2.5 Anche la doglianza proposta con riguardo alla mancata allegazione di atti non appare fondata posto che detti elementi sono stati comunque prodotti dalla stessa difesa che ne era in regolare possesso sicché correttamente il Tribunale del riesame ha ritenuto non sussistere l'ipotesi della nullità indicata dall'art. 309 cod. proc. pen. che non si applica agli atti che risultino in possesso della difesa dell'indagato.
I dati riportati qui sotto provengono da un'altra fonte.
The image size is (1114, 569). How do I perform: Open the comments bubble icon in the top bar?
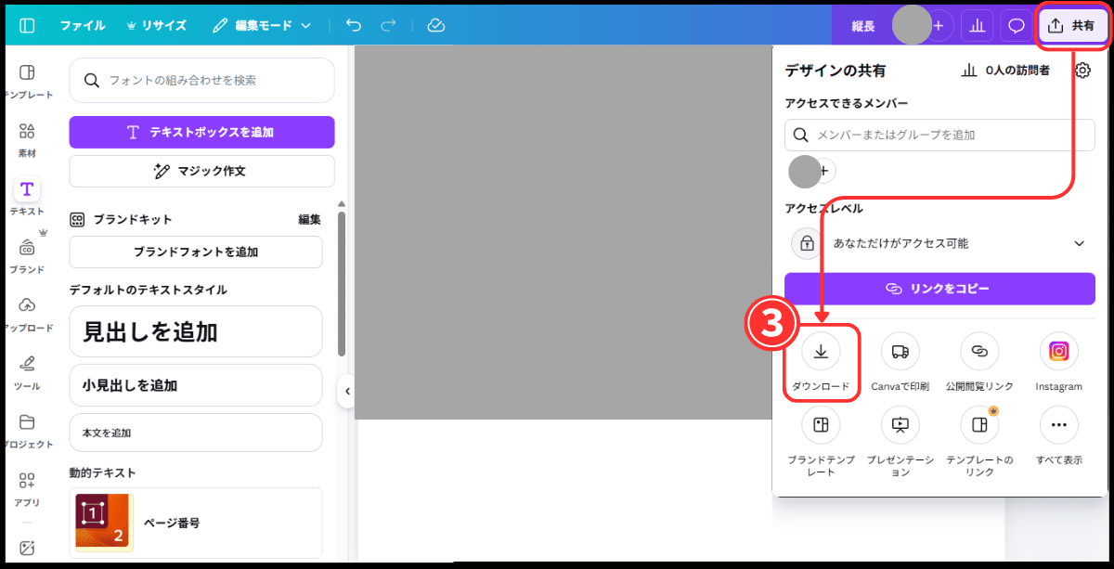coord(1017,25)
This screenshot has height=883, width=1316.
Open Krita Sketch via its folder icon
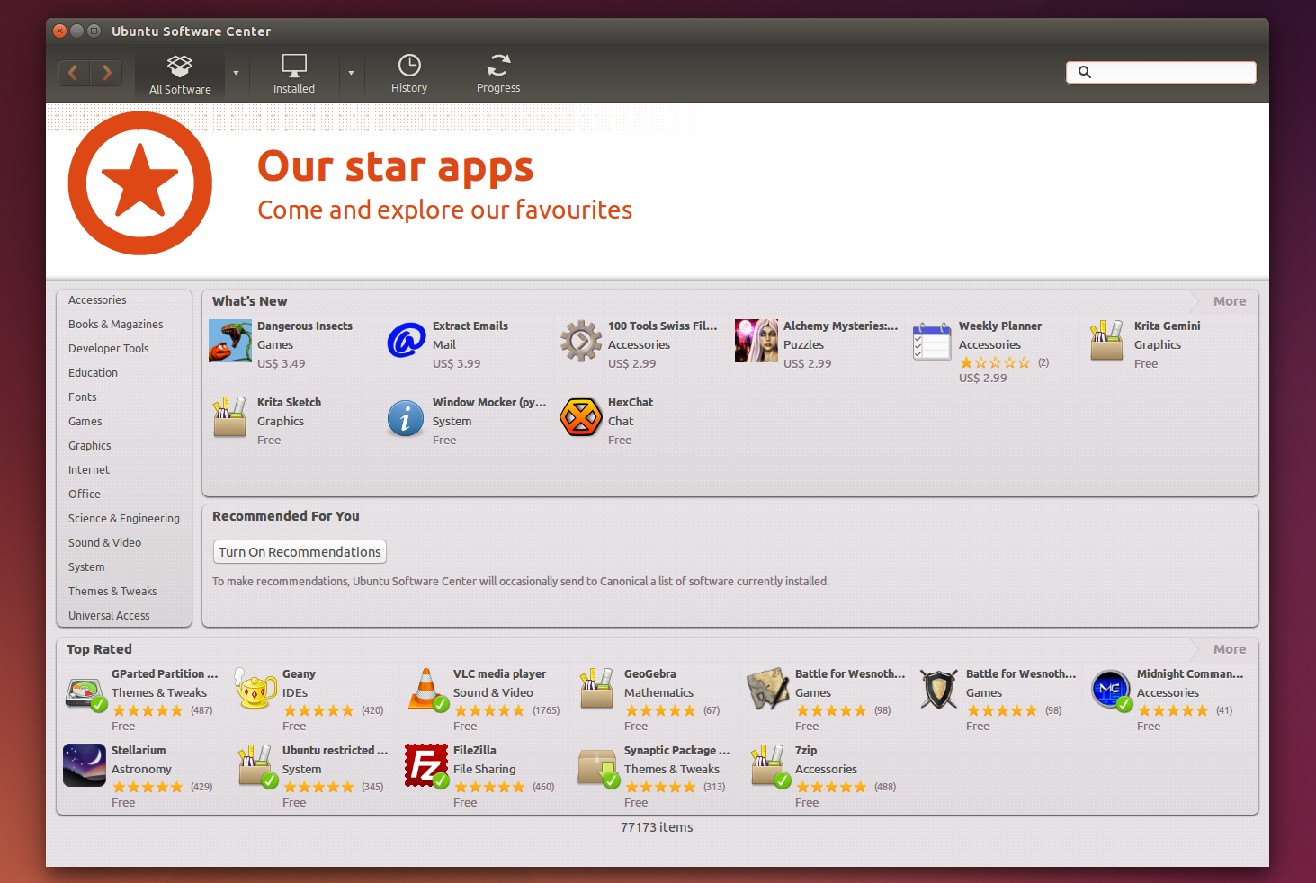point(229,417)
In ogni caso gli atti che si assume non trasmessi non hanno comunque rilievo decisivo posto che la nota dell'INPS non può essere significativa dell'individuazione dell'importo definitivo del danno e dei falsi, non conoscendosi allo stato il procedimento seguito dal suddetto ente per il calcolo, mentre gli atti prodotti dalla B. di cui si assume la preterizione non sono stati esplicitati nel loro contenuto e non paiono quindi decisivi; al proposito, infatti, occorre ricordare come ove il provvedimento indichi con adeguatezza e logicità quali circostanze ed emergenze processuali si sono rese determinanti per la formazione del convincimento del giudice, sì da consentire l’individuazione dell'iter logico-giuridico seguito per addivenire alla statuizione adottata, non vi è luogo per la prospettabilità del vizio di preterizione poiché il giudice non è tenuto, nella motivazione, a confutare, analiticamente, tutti gli elementi addotti dalla difesa, che non siano di natura decisiva (Sez. 2, n. 1405, del 10/12/2013, dep. 15/1/2014, Rv. 259643).

2.6 Per quanto attiene poi alla contestata qualificazione giuridica dei fatti, la esistenza di plurime operazioni illecite di trasmissione di dati falsi, lo sfruttamento delle attività degli enti tramite i quali gli indagati operavano, la percezione di somme ingenti indebite che venivano distratte con operazioni effettuate nel tempo, paiono, quanto meno allo stato, potere far configurare sia l'ipotesi associativa che il più grave delitto di truffa in danno della pubblica amministrazione dovendosi condividere le argomentazioni del provvedimento impugnato, svolte a pagina 14, circa l'effettiva presenza di condotte riconducibili agli artifici e raggiri perché poste in essere attraverso la sistematica indicazione di dati falsi solo apparentemente provenienti dai soggetti aventi diritto.

Alla luce delle suesposte considerazioni, pertanto, l'impugnazione deve essere respinta ed i ricorrenti condannati al pagamento delle spese processuali.

 

P.Q.M.

 

Rigetta il ricorso e condanna i ricorrenti al pagamento delle spese processuali.